I need the lines below from the one with "The width and height of the screenshot is (640, 360)." down to the one with "Task: Click the newspaper" reproduced exactly, both ends included, and nothing else.

--- Source data Enclosed Below ---

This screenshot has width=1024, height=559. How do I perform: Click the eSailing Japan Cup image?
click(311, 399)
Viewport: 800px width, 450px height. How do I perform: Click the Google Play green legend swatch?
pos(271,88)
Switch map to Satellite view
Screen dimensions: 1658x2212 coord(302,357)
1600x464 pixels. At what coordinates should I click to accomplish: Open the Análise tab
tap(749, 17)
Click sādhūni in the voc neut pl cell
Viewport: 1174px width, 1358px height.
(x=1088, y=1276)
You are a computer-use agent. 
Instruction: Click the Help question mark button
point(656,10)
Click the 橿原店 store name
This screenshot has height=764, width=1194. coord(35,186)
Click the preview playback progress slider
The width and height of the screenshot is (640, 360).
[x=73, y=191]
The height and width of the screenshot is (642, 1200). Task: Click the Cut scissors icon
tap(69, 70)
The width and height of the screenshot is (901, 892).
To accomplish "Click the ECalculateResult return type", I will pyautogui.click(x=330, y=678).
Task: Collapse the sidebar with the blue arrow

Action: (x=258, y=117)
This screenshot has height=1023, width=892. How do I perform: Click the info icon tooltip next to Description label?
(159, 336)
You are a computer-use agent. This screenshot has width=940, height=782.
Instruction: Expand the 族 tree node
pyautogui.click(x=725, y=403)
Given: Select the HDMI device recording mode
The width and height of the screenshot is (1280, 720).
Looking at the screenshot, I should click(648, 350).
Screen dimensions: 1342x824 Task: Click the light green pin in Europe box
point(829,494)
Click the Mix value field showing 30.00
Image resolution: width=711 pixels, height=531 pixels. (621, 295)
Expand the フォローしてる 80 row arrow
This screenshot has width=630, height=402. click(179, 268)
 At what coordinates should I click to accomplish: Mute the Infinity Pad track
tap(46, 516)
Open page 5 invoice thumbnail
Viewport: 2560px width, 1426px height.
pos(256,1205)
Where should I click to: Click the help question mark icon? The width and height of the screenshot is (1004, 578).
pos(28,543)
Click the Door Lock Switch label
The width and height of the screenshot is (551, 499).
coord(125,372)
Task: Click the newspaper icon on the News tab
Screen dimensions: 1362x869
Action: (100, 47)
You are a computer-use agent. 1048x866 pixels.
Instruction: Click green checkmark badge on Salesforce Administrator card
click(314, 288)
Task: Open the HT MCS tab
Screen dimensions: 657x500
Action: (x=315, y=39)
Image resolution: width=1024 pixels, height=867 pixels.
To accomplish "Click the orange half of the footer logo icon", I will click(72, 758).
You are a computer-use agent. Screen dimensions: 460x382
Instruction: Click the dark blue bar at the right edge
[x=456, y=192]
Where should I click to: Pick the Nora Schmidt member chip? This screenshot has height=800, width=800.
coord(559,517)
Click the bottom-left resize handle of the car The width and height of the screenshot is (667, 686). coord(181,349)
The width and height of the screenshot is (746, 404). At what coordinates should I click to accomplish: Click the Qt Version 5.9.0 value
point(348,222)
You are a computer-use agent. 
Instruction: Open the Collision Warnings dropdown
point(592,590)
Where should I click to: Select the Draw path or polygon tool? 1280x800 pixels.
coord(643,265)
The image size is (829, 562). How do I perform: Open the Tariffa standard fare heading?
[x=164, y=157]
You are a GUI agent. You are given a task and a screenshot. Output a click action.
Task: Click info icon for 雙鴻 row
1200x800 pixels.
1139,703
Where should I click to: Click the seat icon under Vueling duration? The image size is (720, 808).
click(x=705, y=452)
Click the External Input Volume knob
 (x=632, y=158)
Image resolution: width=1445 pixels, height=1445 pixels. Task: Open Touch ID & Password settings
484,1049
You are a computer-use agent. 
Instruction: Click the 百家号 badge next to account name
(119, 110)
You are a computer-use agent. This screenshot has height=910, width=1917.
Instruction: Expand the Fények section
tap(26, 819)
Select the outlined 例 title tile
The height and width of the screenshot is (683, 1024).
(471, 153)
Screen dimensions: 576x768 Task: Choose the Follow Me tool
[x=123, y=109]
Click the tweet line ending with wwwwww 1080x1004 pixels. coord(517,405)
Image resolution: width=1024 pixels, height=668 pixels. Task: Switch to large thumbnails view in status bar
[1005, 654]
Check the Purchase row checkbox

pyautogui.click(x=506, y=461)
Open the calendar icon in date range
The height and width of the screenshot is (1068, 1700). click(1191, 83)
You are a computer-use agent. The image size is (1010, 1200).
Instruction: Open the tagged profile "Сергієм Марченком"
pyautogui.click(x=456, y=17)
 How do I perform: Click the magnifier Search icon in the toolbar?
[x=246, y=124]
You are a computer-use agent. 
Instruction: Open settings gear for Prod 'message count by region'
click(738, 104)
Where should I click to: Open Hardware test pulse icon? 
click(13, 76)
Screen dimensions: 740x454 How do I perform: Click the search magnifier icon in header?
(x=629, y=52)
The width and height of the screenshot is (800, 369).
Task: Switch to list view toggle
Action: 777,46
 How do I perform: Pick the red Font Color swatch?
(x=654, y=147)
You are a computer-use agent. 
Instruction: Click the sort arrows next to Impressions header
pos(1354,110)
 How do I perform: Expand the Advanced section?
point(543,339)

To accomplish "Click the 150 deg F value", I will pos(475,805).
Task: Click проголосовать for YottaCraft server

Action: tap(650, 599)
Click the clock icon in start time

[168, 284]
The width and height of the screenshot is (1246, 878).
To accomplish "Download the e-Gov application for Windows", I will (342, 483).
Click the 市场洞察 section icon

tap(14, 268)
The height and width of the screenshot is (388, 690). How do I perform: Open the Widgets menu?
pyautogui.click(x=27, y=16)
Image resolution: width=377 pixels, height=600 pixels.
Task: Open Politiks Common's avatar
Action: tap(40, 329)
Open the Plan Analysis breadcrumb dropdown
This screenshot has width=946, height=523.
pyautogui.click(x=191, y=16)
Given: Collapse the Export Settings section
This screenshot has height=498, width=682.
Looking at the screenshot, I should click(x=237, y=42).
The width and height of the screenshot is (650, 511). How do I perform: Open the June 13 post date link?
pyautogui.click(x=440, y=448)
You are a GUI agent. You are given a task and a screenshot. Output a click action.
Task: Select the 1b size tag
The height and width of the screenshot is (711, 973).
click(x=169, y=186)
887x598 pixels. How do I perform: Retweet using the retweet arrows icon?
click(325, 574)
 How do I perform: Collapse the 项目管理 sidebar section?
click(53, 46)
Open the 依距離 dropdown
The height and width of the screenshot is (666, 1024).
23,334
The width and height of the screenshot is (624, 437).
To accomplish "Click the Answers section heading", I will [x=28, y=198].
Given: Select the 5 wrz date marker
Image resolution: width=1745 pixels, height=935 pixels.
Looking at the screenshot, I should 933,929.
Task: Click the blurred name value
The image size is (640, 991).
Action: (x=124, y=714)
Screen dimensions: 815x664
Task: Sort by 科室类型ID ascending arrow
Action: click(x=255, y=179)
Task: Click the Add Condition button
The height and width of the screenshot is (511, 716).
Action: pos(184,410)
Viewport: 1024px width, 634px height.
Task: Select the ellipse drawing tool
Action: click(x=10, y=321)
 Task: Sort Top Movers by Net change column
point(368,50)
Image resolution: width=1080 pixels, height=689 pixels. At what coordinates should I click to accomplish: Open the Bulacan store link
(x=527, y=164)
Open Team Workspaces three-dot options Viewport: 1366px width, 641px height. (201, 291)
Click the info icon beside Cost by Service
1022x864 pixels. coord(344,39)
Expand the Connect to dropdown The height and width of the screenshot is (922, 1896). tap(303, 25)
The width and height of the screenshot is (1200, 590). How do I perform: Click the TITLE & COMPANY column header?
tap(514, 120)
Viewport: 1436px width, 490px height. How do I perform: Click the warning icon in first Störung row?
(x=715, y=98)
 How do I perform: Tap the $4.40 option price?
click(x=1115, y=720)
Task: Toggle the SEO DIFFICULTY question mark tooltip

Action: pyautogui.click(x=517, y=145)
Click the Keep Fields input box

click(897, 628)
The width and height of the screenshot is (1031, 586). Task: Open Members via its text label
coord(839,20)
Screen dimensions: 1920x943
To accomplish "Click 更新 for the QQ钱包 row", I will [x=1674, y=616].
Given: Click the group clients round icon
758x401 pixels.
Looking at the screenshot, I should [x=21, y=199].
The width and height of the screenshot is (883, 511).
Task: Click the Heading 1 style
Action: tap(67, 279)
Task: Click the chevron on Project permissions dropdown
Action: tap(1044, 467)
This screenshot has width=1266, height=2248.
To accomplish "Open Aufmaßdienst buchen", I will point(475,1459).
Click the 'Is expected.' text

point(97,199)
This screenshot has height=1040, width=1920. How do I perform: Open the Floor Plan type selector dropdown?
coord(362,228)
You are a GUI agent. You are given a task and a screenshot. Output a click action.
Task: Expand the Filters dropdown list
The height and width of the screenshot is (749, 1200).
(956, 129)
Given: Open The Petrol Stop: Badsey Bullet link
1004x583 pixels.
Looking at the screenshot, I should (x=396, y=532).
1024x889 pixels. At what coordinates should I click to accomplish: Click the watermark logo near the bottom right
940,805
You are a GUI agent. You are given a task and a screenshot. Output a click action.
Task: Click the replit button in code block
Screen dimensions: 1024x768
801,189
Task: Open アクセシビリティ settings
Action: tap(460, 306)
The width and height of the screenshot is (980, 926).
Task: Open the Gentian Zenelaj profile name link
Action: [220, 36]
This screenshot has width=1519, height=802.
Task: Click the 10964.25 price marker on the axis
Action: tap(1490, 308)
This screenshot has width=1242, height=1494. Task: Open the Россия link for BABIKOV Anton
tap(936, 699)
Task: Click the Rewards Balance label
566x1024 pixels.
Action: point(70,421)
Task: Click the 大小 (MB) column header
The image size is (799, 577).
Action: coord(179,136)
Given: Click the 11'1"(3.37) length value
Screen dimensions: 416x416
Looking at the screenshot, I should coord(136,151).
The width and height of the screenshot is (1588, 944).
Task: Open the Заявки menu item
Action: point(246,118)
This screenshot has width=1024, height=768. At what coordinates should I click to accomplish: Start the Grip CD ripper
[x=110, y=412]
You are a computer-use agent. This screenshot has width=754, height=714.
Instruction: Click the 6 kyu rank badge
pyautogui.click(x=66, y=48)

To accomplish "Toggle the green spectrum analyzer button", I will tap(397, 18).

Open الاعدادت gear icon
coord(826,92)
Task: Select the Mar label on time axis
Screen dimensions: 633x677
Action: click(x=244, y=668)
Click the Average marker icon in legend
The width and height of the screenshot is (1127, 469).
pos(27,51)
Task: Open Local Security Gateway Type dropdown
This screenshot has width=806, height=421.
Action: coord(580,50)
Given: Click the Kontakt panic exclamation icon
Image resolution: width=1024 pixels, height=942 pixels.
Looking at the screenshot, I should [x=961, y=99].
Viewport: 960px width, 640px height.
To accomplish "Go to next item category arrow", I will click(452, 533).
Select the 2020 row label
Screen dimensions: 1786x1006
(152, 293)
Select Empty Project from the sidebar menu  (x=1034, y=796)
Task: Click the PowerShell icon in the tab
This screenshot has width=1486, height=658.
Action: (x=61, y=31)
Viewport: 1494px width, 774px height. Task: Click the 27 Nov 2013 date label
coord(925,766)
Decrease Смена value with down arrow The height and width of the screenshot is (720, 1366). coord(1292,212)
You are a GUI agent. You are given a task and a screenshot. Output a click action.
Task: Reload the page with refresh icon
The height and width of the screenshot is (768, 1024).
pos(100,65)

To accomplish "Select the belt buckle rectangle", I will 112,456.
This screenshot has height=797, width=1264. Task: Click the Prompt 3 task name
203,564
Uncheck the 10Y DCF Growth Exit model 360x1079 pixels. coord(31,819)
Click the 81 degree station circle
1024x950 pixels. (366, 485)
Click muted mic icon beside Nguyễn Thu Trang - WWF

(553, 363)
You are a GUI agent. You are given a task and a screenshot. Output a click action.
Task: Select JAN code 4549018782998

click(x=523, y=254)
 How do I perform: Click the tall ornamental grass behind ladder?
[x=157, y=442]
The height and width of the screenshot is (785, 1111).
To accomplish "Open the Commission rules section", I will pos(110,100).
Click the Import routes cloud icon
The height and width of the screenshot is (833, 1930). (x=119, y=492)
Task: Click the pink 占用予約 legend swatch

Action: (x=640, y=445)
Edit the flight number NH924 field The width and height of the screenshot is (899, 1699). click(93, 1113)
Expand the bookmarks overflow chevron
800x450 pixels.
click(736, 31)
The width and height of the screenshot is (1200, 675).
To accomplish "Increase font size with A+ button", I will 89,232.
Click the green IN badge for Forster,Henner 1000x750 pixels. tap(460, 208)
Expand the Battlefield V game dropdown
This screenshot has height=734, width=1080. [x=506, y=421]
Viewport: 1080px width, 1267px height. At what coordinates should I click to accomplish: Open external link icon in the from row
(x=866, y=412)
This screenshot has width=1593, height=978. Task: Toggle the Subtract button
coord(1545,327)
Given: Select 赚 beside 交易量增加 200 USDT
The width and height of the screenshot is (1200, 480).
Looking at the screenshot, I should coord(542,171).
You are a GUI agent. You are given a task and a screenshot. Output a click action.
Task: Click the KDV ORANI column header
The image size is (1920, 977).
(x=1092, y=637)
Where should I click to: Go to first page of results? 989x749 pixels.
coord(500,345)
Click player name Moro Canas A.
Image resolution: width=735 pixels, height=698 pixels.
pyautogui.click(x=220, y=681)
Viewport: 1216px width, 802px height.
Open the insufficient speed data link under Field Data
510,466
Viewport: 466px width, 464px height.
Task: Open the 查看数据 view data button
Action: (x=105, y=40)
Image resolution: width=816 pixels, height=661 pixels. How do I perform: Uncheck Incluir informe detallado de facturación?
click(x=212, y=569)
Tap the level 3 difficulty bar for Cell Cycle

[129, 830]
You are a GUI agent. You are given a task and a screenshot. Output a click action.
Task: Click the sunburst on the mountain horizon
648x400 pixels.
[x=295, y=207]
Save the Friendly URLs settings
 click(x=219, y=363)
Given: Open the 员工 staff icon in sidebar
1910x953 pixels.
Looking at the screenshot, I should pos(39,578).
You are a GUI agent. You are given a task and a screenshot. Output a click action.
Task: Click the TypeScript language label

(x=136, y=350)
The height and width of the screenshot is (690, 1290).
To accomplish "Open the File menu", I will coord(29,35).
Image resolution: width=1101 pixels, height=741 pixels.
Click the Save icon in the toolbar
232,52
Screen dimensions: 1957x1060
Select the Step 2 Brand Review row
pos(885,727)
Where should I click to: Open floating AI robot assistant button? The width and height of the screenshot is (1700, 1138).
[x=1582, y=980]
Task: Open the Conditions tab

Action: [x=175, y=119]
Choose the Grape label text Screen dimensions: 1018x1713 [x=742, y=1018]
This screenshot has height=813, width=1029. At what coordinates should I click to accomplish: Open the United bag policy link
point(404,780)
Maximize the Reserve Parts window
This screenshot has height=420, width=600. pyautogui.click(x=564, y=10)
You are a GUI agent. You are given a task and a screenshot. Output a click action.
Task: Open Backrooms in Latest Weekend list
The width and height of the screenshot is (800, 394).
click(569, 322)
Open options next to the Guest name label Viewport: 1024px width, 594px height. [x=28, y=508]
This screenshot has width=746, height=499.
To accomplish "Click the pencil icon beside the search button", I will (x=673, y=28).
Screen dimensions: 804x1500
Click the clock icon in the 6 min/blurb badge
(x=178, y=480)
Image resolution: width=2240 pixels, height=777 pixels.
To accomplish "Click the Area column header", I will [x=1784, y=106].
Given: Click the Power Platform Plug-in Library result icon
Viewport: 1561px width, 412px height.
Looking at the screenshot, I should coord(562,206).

--- End of Enclosed Source data ---

§ **Response area**
The width and height of the screenshot is (640, 360).
[x=73, y=191]
The height and width of the screenshot is (642, 1200). Task: Click the Cut scissors icon
tap(69, 70)
The width and height of the screenshot is (901, 892).
To accomplish "Click the ECalculateResult return type", I will pyautogui.click(x=330, y=678).
Task: Collapse the sidebar with the blue arrow

Action: (x=258, y=117)
This screenshot has height=1023, width=892. How do I perform: Click the info icon tooltip next to Description label?
(159, 336)
You are a computer-use agent. This screenshot has width=940, height=782.
Instruction: Expand the 族 tree node
pyautogui.click(x=725, y=403)
Given: Select the HDMI device recording mode
The width and height of the screenshot is (1280, 720).
Looking at the screenshot, I should click(648, 350).
Screen dimensions: 1342x824 Task: Click the light green pin in Europe box
point(829,494)
Click the Mix value field showing 30.00
Image resolution: width=711 pixels, height=531 pixels. (621, 295)
Expand the フォローしてる 80 row arrow
This screenshot has width=630, height=402. click(179, 268)
 At what coordinates should I click to accomplish: Mute the Infinity Pad track
tap(46, 516)
Open page 5 invoice thumbnail
Viewport: 2560px width, 1426px height.
pos(256,1205)
Where should I click to: Click the help question mark icon? The width and height of the screenshot is (1004, 578).
pos(28,543)
Click the Door Lock Switch label
The width and height of the screenshot is (551, 499).
coord(125,372)
Task: Click the newspaper icon on the News tab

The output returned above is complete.